Aus zwei mach drei: So lautet die Zielsetzung der OrangeAcademy vor dem 9. Spieltag! Nach zuletzt zwei Siegen gegen Baunach (56:67) und Kirchheim (85:79) will das junge Ulmer Team seine Mini-Serie am Samstag (19.00 Uhr – live auf www.airtango.live) bei den NINERS Chemnitz ausbauen. Und zumindest tabellarisch liegen die Sachsen für Ulm in greifbarer Nähe: Mit einer Bilanz von 3-5 rangiert Chemnitz punktgleich mit der OrangeAcademy auf Platz elf. Academy-Coach Danny Jansson erwartet dennoch „eines der schwersten Auswärtsspiele der Saison“, denn: „Chemnitz ist eines der besten Heimteams in der jüngeren ProA-Geschichte. Uns erwarten 3.000 Zuschauer – das wird ein guter Test für unser junges Team“, so Jansson.
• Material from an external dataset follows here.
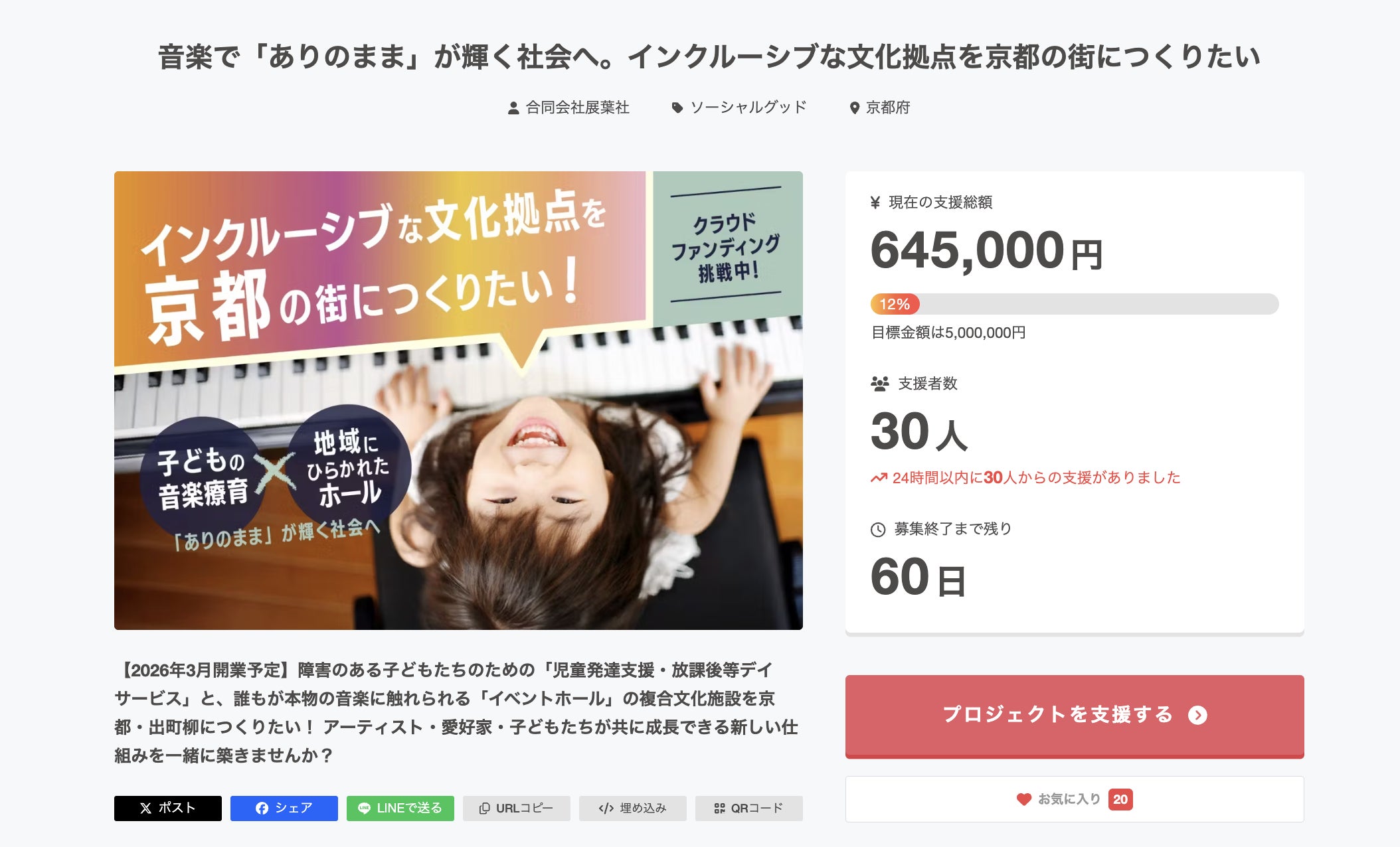
Task: Click the tag icon beside ソーシャルグッド
Action: (x=677, y=108)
Erschwerend kommt hinzu, dass der Head Coach auf Grund des zeitgleichen Ulmer Bundesliga-Spiels gegen Braunschweig nicht all seine Doppellizenz-Spieler zur Verfügung haben wird.

 

Chemnitz tritt zwar mit zwei Auswärtsniederlagen im Gepäck an, hat in der heimischen Richard-Hartmann-Halle aber erst ein Saisonspiel verloren. Bester Scorer der NINERS ist der ehemalige Bayreuther Malte Ziegenhagen, der seinen 15,4 Punkten noch 4 Assists pro Spiel beifügt. Danny Jansson warnt aber davor, sich zu sehr auf einen Spieler zu konzentrieren: „Sie haben viele gleichwertige Spieler und eine gute Mischung aus US-Amerikanern und jungen Deutschen“, erklärt der Finne. Gegen das Team mit der drittbesten Feldwurfquote der Liga wird es vor allem wieder auf die Ulmer Defensive ankommen: „Gegen Kirchheim haben wir unsere beste Verteidigungsleistung der Saison gezeigt. Daran müssen wir anknüpfen“, fordert Danny Jansson.

 

Quotes

Danny Jansson (Head Coach OrangeAcademy): „Chemnitz ist eines der besten Heimteams in der jüngeren ProA-Geschichte. Uns erwarten 3.000 Zuschauer – das wird ein guter Test für unser junges Team. Mir gefällt, wie der Chemnitzer Kader aufgebaut ist. Sie haben viele gleichwertige Spieler und eine gute Mischung aus US-Amerikanern und jungen Deutschen. Das Spiel gegen Kirchheim hat gezeigt, dass es für uns nur über die Defensive geht. Wir haben gegen Kirchheim aus der Verteidigung heraus viele einfache Zähler generiert. Daran müssen wir anknüpfen.“

Good to know Seit Beginn der Saison 2016/17 hat Chemnitz – inklusive Playoffs – nur sechs seiner 24 Heimspiele verloren. Kein aktueller Zweitligist ist heimstärker! Die Ulmer „all time“ Bilanz – also seit 2001 – gegen Chemnitz steht übrigens bei 6-3 Siegen.